The company has already had talks with battery producers, including Samsung, LG, and SK Group, likely in order to secure a stable supply of EV battery as the space heats up with virtually every carmaker of any significance either already marketing EVs or planning to do so over the medium term.
The South Korean carmaker already has a solid track record in EV sales: last year, Hyundai sold more than 86,000 EVs, which was more than Volkswagen sold but less than what Tesla sold. And it seems Tesla is the competitor that Hyundai has set its sights on, especially now that Tesla sales in South Korea overtook those of Hyundai’s own EV, the Kona.
The South Korean carmaker has so far been more focused on hydrogen cars—one of few carmaking companies to invest heavily in the technology, which has lagged far behind EVs.

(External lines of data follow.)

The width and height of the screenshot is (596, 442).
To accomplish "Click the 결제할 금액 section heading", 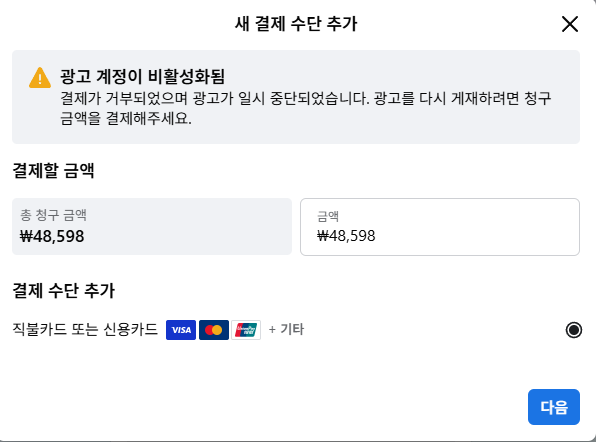I will 53,170.

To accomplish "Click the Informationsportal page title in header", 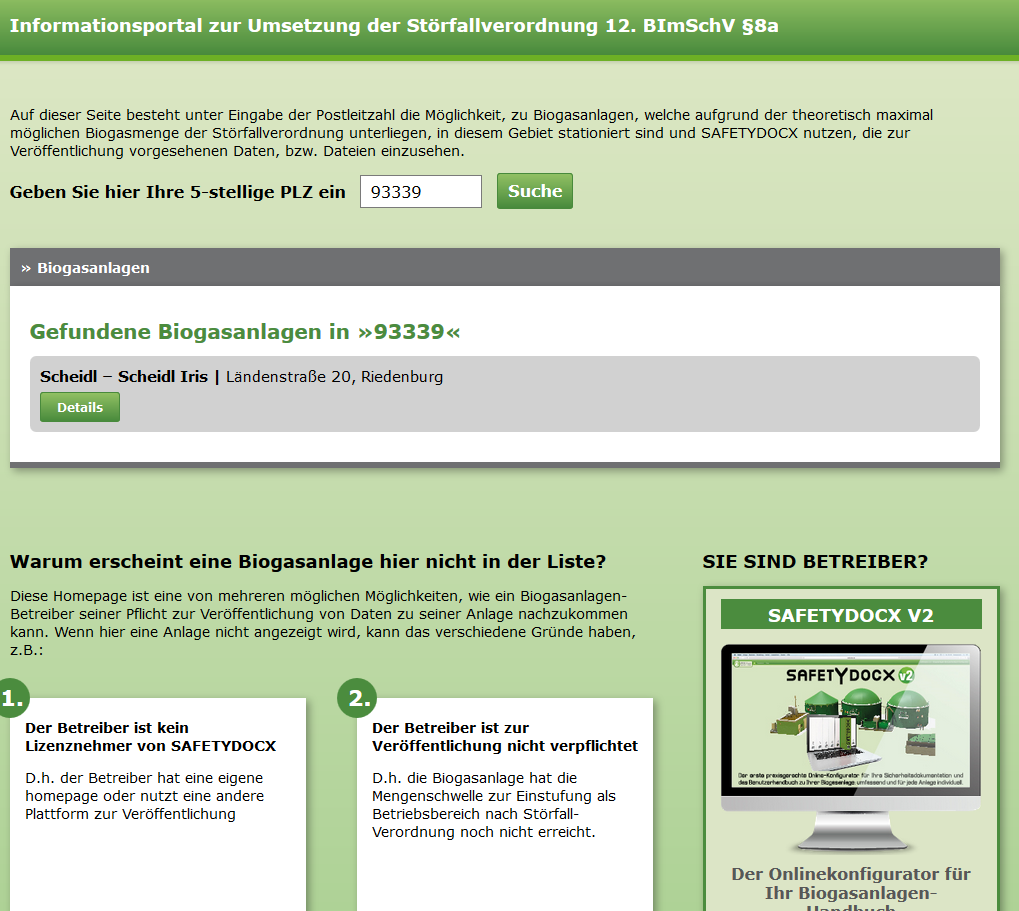I will [x=394, y=25].
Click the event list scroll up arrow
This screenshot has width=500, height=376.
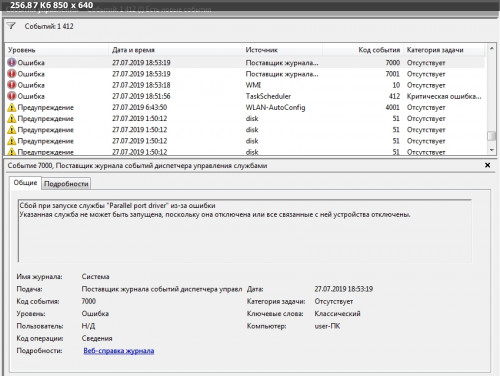491,49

Reuters reports, citing an insider, that Hyundai had not paid Tesla much attention while it only manufactured luxury cars. Now that the company launched the Model 3 and its sales helped it report its first-ever annual profit, things have changed for Hyundai, which is the world’s fifth-largest car manufacturing company.

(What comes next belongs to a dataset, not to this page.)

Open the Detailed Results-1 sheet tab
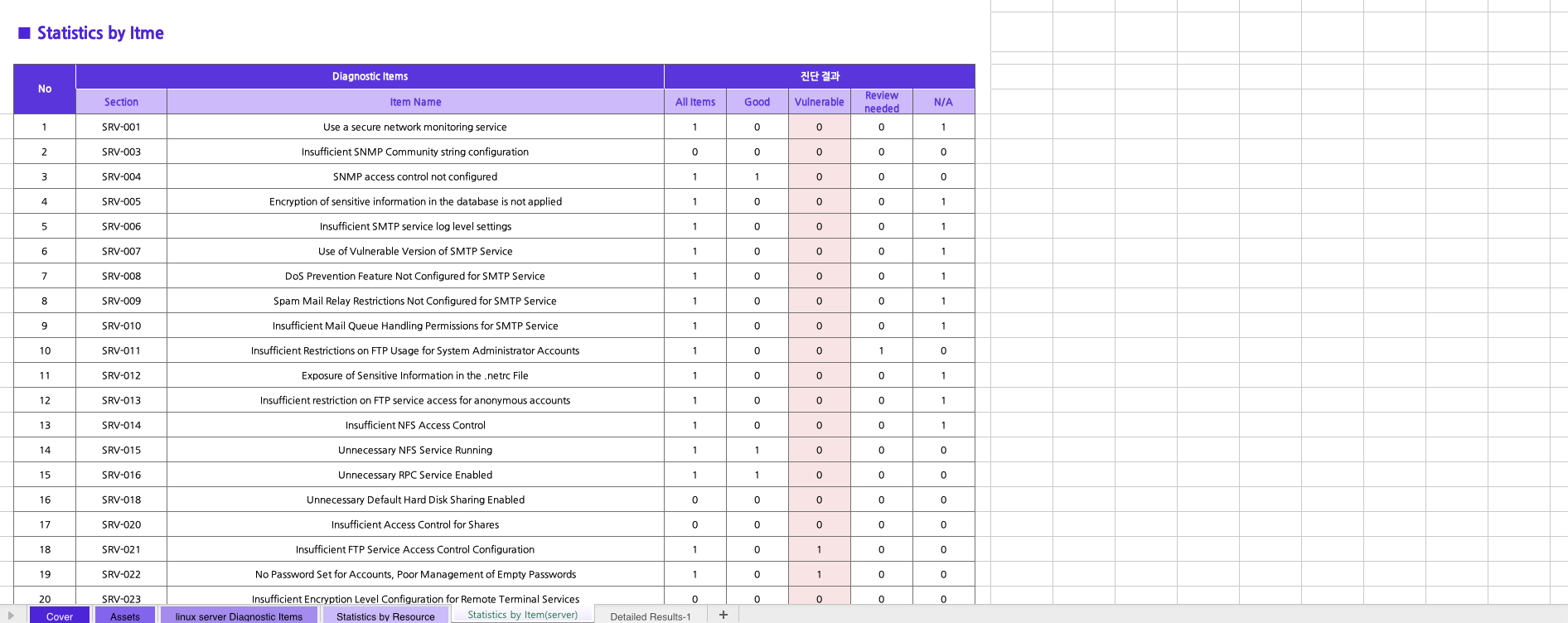1568x623 pixels. coord(650,616)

Last year, EV sales tolled 2.2 million, but this year they could plunge by as much as 43 percent, according to Wood Mackenzie. That’s because of the travel restrictions in response to the coronavirus pandemic and a global economic slump that will likely dampen consumers’ appetite for big buys such as cars. The sales slump will not be limited to the EV space, however, and once economies begin to rebound, analysts believe so will interest in EVs.